» Consigna dada: Reproduce todas las entradas que siguen sin alterar una sola línea.

» Datos en bruto:

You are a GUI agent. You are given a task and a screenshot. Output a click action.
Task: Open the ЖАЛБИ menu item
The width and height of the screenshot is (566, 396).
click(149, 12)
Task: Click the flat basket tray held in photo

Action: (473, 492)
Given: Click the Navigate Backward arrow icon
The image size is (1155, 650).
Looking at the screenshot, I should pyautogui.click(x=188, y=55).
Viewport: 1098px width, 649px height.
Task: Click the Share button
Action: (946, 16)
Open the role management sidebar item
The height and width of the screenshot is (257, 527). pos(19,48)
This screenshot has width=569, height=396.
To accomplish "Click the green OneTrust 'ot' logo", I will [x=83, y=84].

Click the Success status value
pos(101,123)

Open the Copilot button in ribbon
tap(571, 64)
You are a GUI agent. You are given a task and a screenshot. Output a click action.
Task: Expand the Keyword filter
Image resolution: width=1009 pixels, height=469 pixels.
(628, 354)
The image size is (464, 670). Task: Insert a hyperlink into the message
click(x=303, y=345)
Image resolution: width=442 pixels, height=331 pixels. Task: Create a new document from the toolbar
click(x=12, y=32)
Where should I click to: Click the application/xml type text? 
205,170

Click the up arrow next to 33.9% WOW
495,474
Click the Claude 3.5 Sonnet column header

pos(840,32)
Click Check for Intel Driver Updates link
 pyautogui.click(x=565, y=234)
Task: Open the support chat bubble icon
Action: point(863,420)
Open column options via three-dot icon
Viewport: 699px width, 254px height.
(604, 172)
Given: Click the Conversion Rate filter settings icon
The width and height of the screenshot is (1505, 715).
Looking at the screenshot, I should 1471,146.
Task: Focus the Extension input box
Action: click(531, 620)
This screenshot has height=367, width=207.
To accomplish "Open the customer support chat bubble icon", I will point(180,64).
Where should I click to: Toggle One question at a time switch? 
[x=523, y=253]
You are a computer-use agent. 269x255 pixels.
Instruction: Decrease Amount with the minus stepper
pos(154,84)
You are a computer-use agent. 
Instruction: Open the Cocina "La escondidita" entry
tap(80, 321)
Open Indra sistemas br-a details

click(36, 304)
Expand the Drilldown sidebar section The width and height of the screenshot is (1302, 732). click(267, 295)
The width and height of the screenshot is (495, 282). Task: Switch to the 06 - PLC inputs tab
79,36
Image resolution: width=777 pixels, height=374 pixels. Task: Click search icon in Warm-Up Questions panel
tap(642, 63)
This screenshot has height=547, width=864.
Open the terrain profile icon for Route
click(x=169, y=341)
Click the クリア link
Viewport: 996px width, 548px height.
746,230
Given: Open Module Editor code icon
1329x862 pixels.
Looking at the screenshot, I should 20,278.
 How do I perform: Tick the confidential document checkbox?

» Respuesta al ejercicio:
You are a GUI agent. You are given a task and a screenshot. Output a click action.
Task: Open the ЖАЛБИ menu item
The width and height of the screenshot is (566, 396).
click(149, 12)
Task: Click the flat basket tray held in photo

Action: (473, 492)
Given: Click the Navigate Backward arrow icon
The image size is (1155, 650).
Looking at the screenshot, I should pyautogui.click(x=188, y=55).
Viewport: 1098px width, 649px height.
Task: Click the Share button
Action: (946, 16)
Open the role management sidebar item
The height and width of the screenshot is (257, 527). pos(19,48)
This screenshot has width=569, height=396.
To accomplish "Click the green OneTrust 'ot' logo", I will [x=83, y=84].

Click the Success status value
pos(101,123)

Open the Copilot button in ribbon
tap(571, 64)
You are a GUI agent. You are given a task and a screenshot. Output a click action.
Task: Expand the Keyword filter
Image resolution: width=1009 pixels, height=469 pixels.
(628, 354)
The image size is (464, 670). Task: Insert a hyperlink into the message
click(x=303, y=345)
Image resolution: width=442 pixels, height=331 pixels. Task: Create a new document from the toolbar
click(x=12, y=32)
Where should I click to: Click the application/xml type text? 
205,170

Click the up arrow next to 33.9% WOW
495,474
Click the Claude 3.5 Sonnet column header

pos(840,32)
Click Check for Intel Driver Updates link
 pyautogui.click(x=565, y=234)
Task: Open the support chat bubble icon
Action: point(863,420)
Open column options via three-dot icon
Viewport: 699px width, 254px height.
(604, 172)
Given: Click the Conversion Rate filter settings icon
The width and height of the screenshot is (1505, 715).
Looking at the screenshot, I should 1471,146.
Task: Focus the Extension input box
Action: click(531, 620)
This screenshot has height=367, width=207.
To accomplish "Open the customer support chat bubble icon", I will point(180,64).
Where should I click to: Toggle One question at a time switch? 
[x=523, y=253]
You are a computer-use agent. 269x255 pixels.
Instruction: Decrease Amount with the minus stepper
pos(154,84)
You are a computer-use agent. 
Instruction: Open the Cocina "La escondidita" entry
tap(80, 321)
Open Indra sistemas br-a details

click(36, 304)
Expand the Drilldown sidebar section The width and height of the screenshot is (1302, 732). click(267, 295)
The width and height of the screenshot is (495, 282). Task: Switch to the 06 - PLC inputs tab
79,36
Image resolution: width=777 pixels, height=374 pixels. Task: Click search icon in Warm-Up Questions panel
tap(642, 63)
This screenshot has height=547, width=864.
Open the terrain profile icon for Route
click(x=169, y=341)
Click the クリア link
Viewport: 996px width, 548px height.
746,230
Given: Open Module Editor code icon
1329x862 pixels.
Looking at the screenshot, I should 20,278.
 How do I perform: Tick the confidential document checkbox?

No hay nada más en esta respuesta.